Ces jeunes, qui devraient être assis sur les bancs de l’école, arpentent plutôt les artères de la ville, exposés à toutes les formes de vulnérabilité. Une situation qui illustre crûment une réalité persistante, bien loin des discours officiels.

Une Journée mondiale au goût amer

Le 16 avril, à l’occasion de la Journée mondiale contre l’esclavage des enfants, cette réalité a pris une résonance particulière. À Kananga, cette journée n’a pas été une simple commémoration, mais un révélateur d’un phénomène profondément enraciné.

Des acteurs de la société civile ont saisi cette occasion pour interpeller l’opinion publique et les autorités, appelant à une prise de conscience urgente face à ce qu’ils considèrent comme une forme moderne d’exploitation des enfants.

La société civile hausse le ton

Parmi les voix les plus engagées, celle de la structure La Voix des Jeunes du Grand Kasaï (VJKA-ASBL), dirigée par sa coordonnatrice Merveille Tshibola, dénonce une situation préoccupante. Selon elle, abandonner un enfant à la rue revient à compromettre l’avenir même de la République démocratique du Congo.

Elle souligne qu’au Kasaï-Central, de nombreux enfants sont arrachés à leur environnement naturel (la famille, l’école et les espaces de socialisation ) pour être plongés dans des activités pénibles, notamment dans les marchés, les carrières ou sur les routes.

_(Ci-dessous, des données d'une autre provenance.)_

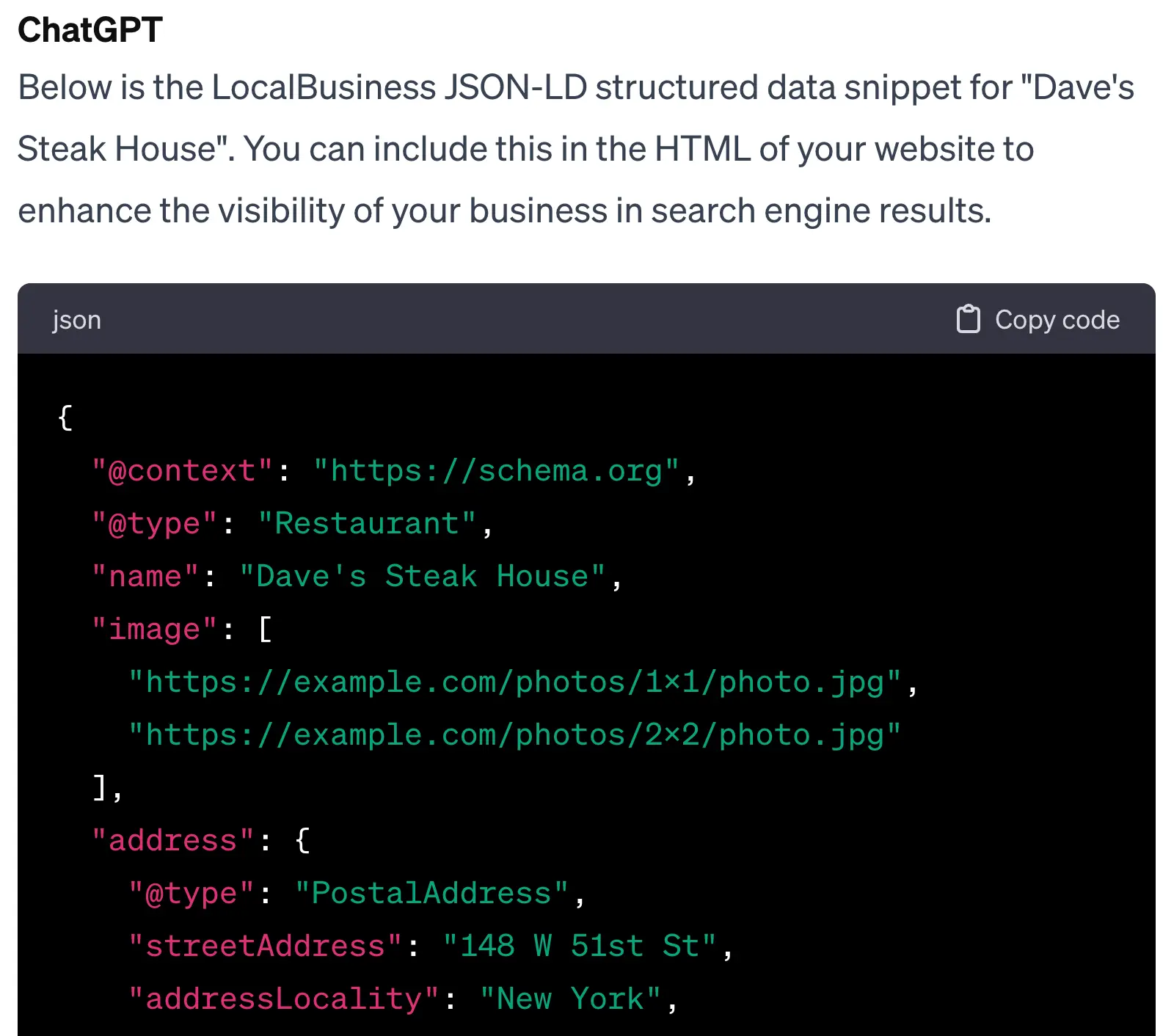Click the json language label
1174x1036 pixels.
coord(76,320)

Des pratiques assimilées à une forme d’esclavage

Pour plusieurs observateurs, cette situation tend à se banaliser, au point d’être tolérée dans certaines couches sociales. Pourtant, les conséquences sont lourdes : exposition aux dangers, mendicité forcée et travaux pénibles deviennent le quotidien de ces mineurs.

La présidente provinciale du Cadre de concertation de la jeune fille rappelle que le foyer doit rester un espace de protection. De son côté, Vincent Kayembe Tshiamumanya, coordonnateur provincial de la Commission nationale des droits de l’homme, condamne fermement ces pratiques, qu’il juge inacceptables.

Un appel pressant à l’action

Au-delà du constat, la société civile lance un appel clair : la lutte contre l’esclavage des enfants ne peut se limiter à des discours. Elle exige des actions concrètes, des politiques publiques adaptées et une responsabilisation accrue des parents.

À Kananga, derrière chaque enfant exploité se dessine une crise silencieuse : celle d’une génération privée de ses droits fondamentaux. Face à cette réalité, les acteurs locaux ne demandent plus ( ils exigent ) des mesures urgentes pour protéger l’enfance et restaurer sa dignité.